* _Task objective_: Retype the records exactly, including every line.

+-------+

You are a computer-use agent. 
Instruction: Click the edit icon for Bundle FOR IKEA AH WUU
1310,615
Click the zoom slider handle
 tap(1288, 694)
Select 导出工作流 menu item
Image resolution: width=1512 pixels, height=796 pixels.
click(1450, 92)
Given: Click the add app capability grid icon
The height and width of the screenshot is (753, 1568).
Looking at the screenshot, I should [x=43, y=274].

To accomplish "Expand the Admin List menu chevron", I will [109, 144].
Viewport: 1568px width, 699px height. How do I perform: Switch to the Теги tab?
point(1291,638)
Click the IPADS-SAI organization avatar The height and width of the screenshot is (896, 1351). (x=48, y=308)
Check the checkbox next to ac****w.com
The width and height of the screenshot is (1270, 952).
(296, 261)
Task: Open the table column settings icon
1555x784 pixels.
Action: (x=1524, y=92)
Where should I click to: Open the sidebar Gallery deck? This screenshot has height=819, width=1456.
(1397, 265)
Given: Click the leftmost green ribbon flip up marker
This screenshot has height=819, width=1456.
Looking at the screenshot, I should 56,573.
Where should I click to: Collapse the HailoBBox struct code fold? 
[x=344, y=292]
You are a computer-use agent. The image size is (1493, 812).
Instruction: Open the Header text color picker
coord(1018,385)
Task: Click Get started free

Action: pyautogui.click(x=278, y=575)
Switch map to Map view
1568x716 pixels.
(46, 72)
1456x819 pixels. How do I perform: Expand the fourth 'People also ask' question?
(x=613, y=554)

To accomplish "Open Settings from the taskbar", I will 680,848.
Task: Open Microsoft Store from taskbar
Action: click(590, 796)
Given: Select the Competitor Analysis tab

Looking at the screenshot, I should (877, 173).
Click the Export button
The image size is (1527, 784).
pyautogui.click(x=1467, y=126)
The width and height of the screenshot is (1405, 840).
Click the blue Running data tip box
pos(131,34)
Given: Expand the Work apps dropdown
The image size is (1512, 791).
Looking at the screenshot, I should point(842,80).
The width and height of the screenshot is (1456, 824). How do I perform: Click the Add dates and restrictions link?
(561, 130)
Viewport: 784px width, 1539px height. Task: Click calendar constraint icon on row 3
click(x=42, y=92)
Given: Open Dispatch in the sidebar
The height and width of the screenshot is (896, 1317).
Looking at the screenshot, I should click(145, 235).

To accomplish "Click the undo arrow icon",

+-------+

* _Completed exercise_:
You are a computer-use agent. 
Instruction: Click the edit icon for Bundle FOR IKEA AH WUU
1310,615
Click the zoom slider handle
 tap(1288, 694)
Select 导出工作流 menu item
Image resolution: width=1512 pixels, height=796 pixels.
click(1450, 92)
Given: Click the add app capability grid icon
The height and width of the screenshot is (753, 1568).
Looking at the screenshot, I should [x=43, y=274].

To accomplish "Expand the Admin List menu chevron", I will [109, 144].
Viewport: 1568px width, 699px height. How do I perform: Switch to the Теги tab?
point(1291,638)
Click the IPADS-SAI organization avatar The height and width of the screenshot is (896, 1351). (x=48, y=308)
Check the checkbox next to ac****w.com
The width and height of the screenshot is (1270, 952).
(296, 261)
Task: Open the table column settings icon
1555x784 pixels.
Action: (x=1524, y=92)
Where should I click to: Open the sidebar Gallery deck? This screenshot has height=819, width=1456.
(1397, 265)
Given: Click the leftmost green ribbon flip up marker
This screenshot has height=819, width=1456.
Looking at the screenshot, I should 56,573.
Where should I click to: Collapse the HailoBBox struct code fold? 
[x=344, y=292]
You are a computer-use agent. The image size is (1493, 812).
Instruction: Open the Header text color picker
coord(1018,385)
Task: Click Get started free

Action: pyautogui.click(x=278, y=575)
Switch map to Map view
1568x716 pixels.
(46, 72)
1456x819 pixels. How do I perform: Expand the fourth 'People also ask' question?
(x=613, y=554)

To accomplish "Open Settings from the taskbar", I will 680,848.
Task: Open Microsoft Store from taskbar
Action: click(590, 796)
Given: Select the Competitor Analysis tab

Looking at the screenshot, I should (877, 173).
Click the Export button
The image size is (1527, 784).
pyautogui.click(x=1467, y=126)
The width and height of the screenshot is (1405, 840).
Click the blue Running data tip box
pos(131,34)
Given: Expand the Work apps dropdown
The image size is (1512, 791).
Looking at the screenshot, I should point(842,80).
The width and height of the screenshot is (1456, 824). How do I perform: Click the Add dates and restrictions link?
(561, 130)
Viewport: 784px width, 1539px height. Task: Click calendar constraint icon on row 3
click(x=42, y=92)
Given: Open Dispatch in the sidebar
The height and width of the screenshot is (896, 1317).
Looking at the screenshot, I should click(145, 235).

To accomplish "Click the undo arrow icon",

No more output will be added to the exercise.